_EXERCISE_:
Count the lines in the rows below that contain the string "Task" and reply with only that number.

_INPUT RECORDS_:
╭──

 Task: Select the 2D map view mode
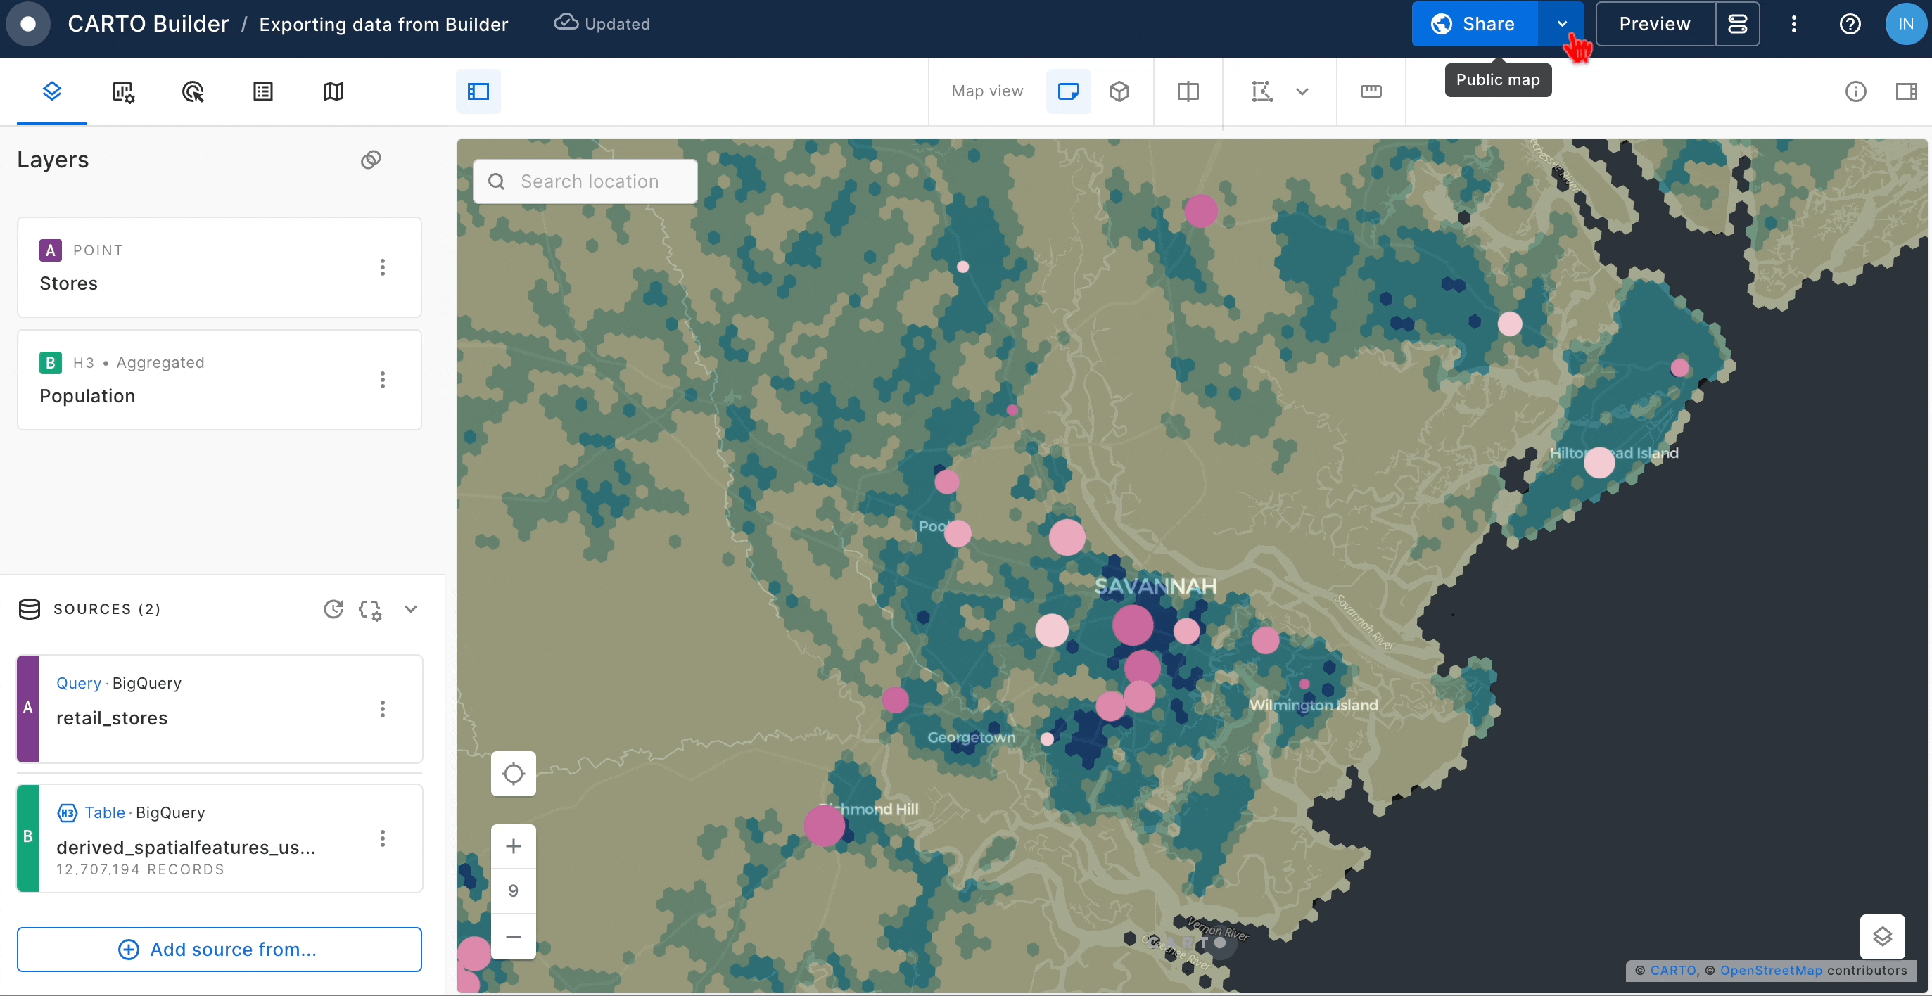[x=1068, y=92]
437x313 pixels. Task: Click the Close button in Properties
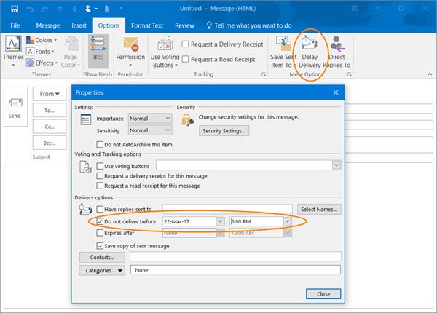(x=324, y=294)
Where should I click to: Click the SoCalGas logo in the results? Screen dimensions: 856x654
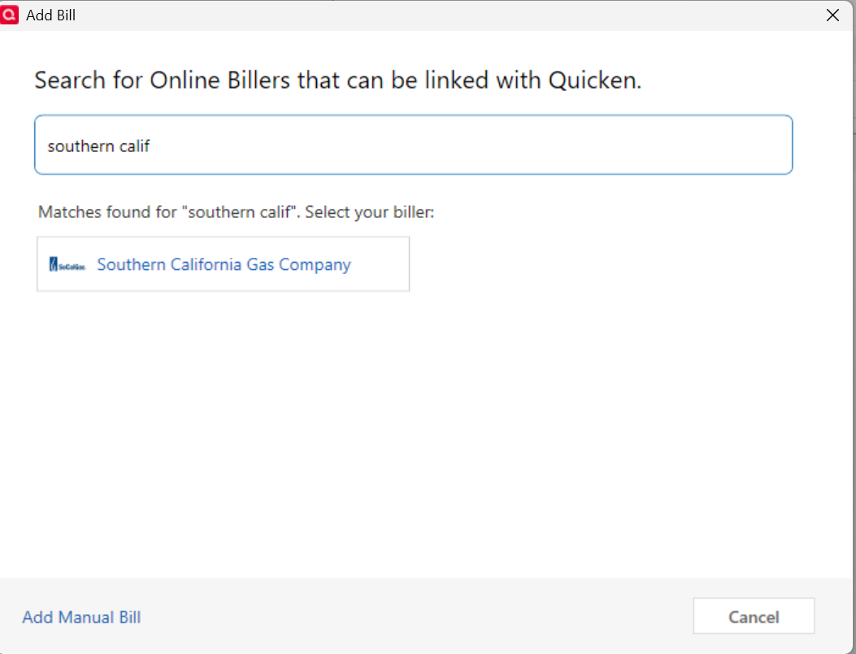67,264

╰──
╭──

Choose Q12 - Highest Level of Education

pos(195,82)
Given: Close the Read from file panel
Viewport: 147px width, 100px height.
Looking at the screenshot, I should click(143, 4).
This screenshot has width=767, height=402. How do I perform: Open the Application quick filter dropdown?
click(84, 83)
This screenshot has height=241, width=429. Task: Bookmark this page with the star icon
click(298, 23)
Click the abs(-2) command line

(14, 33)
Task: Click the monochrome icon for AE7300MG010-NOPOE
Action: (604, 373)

╰──

_ANSWER BELOW_:
4